**Extrait**

####

Par contre, Bombardier Aéronautique doit faire face à une concurrence féroce: neuf concurrents dans l'industrie des avions d'affaires à réaction obligent l'entreprise à performer et à constamment s'adapter. Aussi, dans un contexte de consolidation dans le domaine des avions régionaux, quatre grands fabricants se font actuellement concurrence. 

L'embauche massive, dans ces conditions de croissance, constitue une autre contrainte pour Bombardier Aéronautique; c'est ainsi que huit cents embauches sont à prévoir pour l'année à venir, au rythme d'une trentaine de personnes par quinzaine. Cela implique qu'il faut d'abord trouver ces personnes et ensuite bien les intégrer de façon à ce qu'elles s'épanouissent et apportent une valeur ajoutée à l'organisation. Difficulté supplémentaire, de nombreux nouveaux contremaîtres dans les usines d'assemblage et de fabrication ont peu d'expérience chez Canadair. 

Dans cette situation, Bombardier Aéronautique désire doubler ses revenus d'ici cinq ans et augmenter de 9 % son bénéfice avant impôts. Pour ce faire, Canadair doit mettre en ouvre un plan d'action, tout particulièrement en ce qui a trait aux ressources humaines. Nous avons déterminé trois enjeux stratégiques qui serviront de base au plan d'action proposé. Nous avons également tenu compte, dans l'élaboration de ce plan, de deux paramètres importants: la croissance de l'organisation et le niveau de haute technologie dans lequel elle évolue. 

Le premier enjeu stratégique est d'attirer, de maintenir et de retenir les meilleurs employés. Canadair projette une embauche massive de cols bleus et d'ingénieurs. Mais, sur le marché, on entrevoit une pénurie de ressources qualifiées. Donc, il faut prévoir des pratiques qui permettront de faire face à cette pénurie. Par exemple, en ce qui concerne les cols bleus, il faut établir une stratégie auprès des écoles et des commissions scolaires. Pour ce qui est des ingénieurs, on envisage une légère pénurie au Québec; il faudra donc mettre au point une politique d'embauche internationale et sans doute faire appel à des chasseurs de têtes. Fait intéressant, Bombardier Aéronautique est déjà installée dans plusieurs pays, ce qui lui permettra de rechercher ces ressources qualifiées plus facilement. 

Le plan d'intégration de la main-d'ouvre constitue le second enjeu du plan d'action et suit logiquement le premier point. Car, une fois embauchée cette main-d'ouvre qualifiée, il faut trouver des moyens de bien l'intégrer à l'organisation. Il faut créer un encadrement plus serré, élaborer un plan de communication important de façon à inculquer la culture de Canadair à cette masse de nouveaux employés. Le plan d'intégration doit aussi s'adresser aux employés étrangers qui auront des besoins particuliers en raison des différences culturelles entre autres.

####

**Problème posé**
Redonnez mot pour mot le passage de l'extrait qui commence par les mots « Par contre, Bombardier » et s'achève sur « font actuellement concurrence. ».

**Segment de données**

####

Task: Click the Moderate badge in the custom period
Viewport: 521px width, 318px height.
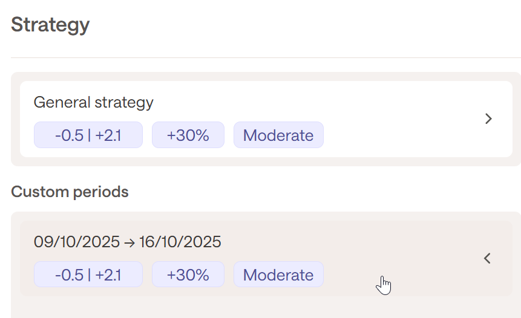Action: coord(278,275)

####

**Réponse attendue**
Par contre, Bombardier Aéronautique doit faire face à une concurrence féroce: neuf concurrents dans l'industrie des avions d'affaires à réaction obligent l'entreprise à performer et à constamment s'adapter. Aussi, dans un contexte de consolidation dans le domaine des avions régionaux, quatre grands fabricants se font actuellement concurrence.